- Born: Catherine Feuillet July 1965 (age 61) Orléans, France
- Education: Federal Institute for Agroecology in Zurich
- Occupation: Geneticist
- Known for: Sequencing chromosome 3B on the wheat genome
- Awards: Prix Foulon, Trophée de la Femme, Chevalier of the Legion of Honour, Jean Dufrenoy Prize from the Académie d'Agriculture of France

= Catherine Feuillet =

French geneticist

Catherine Feuillet (/fr/; born July 1965) is a French geneticist. She investigated the molecular basis of fungal disease resistance in wheat and in barley and cloned the first leaf rust resistance gene from wheat. In 2004 she was hired as a research director at the Institut National de la Recherche Agronomique (INRA) in France to lead European and international projects on wheat genomics.

In 2008, she and her team successfully published the first mapping of the largest wheat chromosome, 3B, with the full sequence of this chromosome being published in 2014.

Feuillet was part of the IWSGC from 2005 to 2018. She has been employed as a geneticist by Bayer and Inari Agriculture. She is an elected fellow of the American Association for the Advancement of Science.
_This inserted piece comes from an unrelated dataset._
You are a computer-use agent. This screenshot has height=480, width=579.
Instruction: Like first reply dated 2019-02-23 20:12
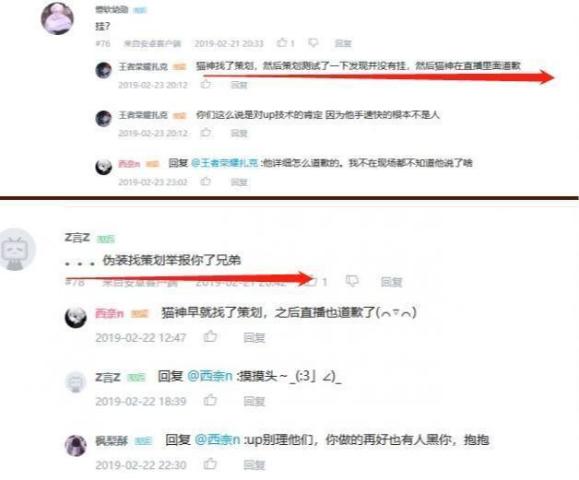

==Education and early life==
Catherine Feuillet was born in Orléans and studied plant molecular biology in Toulouse. She received her doctorate in 1993 at the Paul Sabatier University regarding genes involved in lignification in Eucalyptus. Between 1994 and 1997, she completed post-doctoral studies at the Federal Institute for Agroecology in Zürich, developing molecular markers to support breeding for fungal disease resistance in wheat. She later became an assistant professor at the Institute of Plant Biology at the University of Zurich.

==Career==
In 2004, she was employed by the Institut National de la Recherche Agronomique as a research director.

In 2005, she co-founded the International Wheat Genome Sequencing Consortium (IWGSC), an international effort to produce a high quality reference sequence of the bread wheat genome.

In 2005 she co-created and chaired the European Triticeae Genomics Initiative (ETGI), aimed at coordinating research in wheat, barley and rye in Europe.

Between 2008 and 2012 she led the "TriticeaeGenome: Genomics for Triticeae improvement".

In 2008, Feuillet's team published the first mapping results of the wheat chromosome 3B.

In 2008 she joined International Triticeae Mapping Initiative (ITMI) to assist with planning and coordination of research projects.

In 2009 she led Breedwheat, a French public-private partnership to strengthen the competitiveness of the French wheat breeding sector and address sustainability, quality and safety in agricultural production.

In 2011 she joined the Wheat Initiative, created by the G20 countries to improve global wheat production.

Feuillet has been employed by Bayer CropScience as the head of the Trait Research Department. Feuillet is employed as Chief Scientific Officer by private company Inari Agriculture.

==Wheat genome sequencing==
Feuillet began work on sequencing the wheat genome in 2004 with the aim of decrypting the largest wheat chromosome, 3B. At that time, whole genome sequencing approaches did not yield any high quality sequence assemblies due to the extremely high amount of repetitive sequences in the wheat genome.

Feuillet and her team were the first to establish a physical map of chromosome 3B. Their work was published in Science in 2008. The reference sequence of chromosome 3B was published by Feuillet and her team concomitantly with the publications of a draft sequence of each individual chromosome by the IWGSC in 2014. The draft sequence of the 21 chromosomes enabled the annotation of 124,201 genes and comparative evolutionary analyses with diploid and tetraploid wheat relatives. These sequences anchored to many molecular markers on genetic maps, provided a springboard for faster gene isolation, rapid genetic marker development, and precise breeding through genome editing to accelerate wheat breeding.

== Awards ==
In 2009 Feuillet received the Prix Foulon from the French Academy of Sciences for her work on the wheat genome. She also received a gold Trophée de la Femme.

In 2010, she received the insignia of Chevalier of the Legion of Honour from the INRA.

In 2012 Feuillet received the Jean Dufrenoy Prize from the Académie d'Agriculture of France in 2012.

In 2015 Feuillet was awarded a Fellowship by the American Association for the Advancement of Science.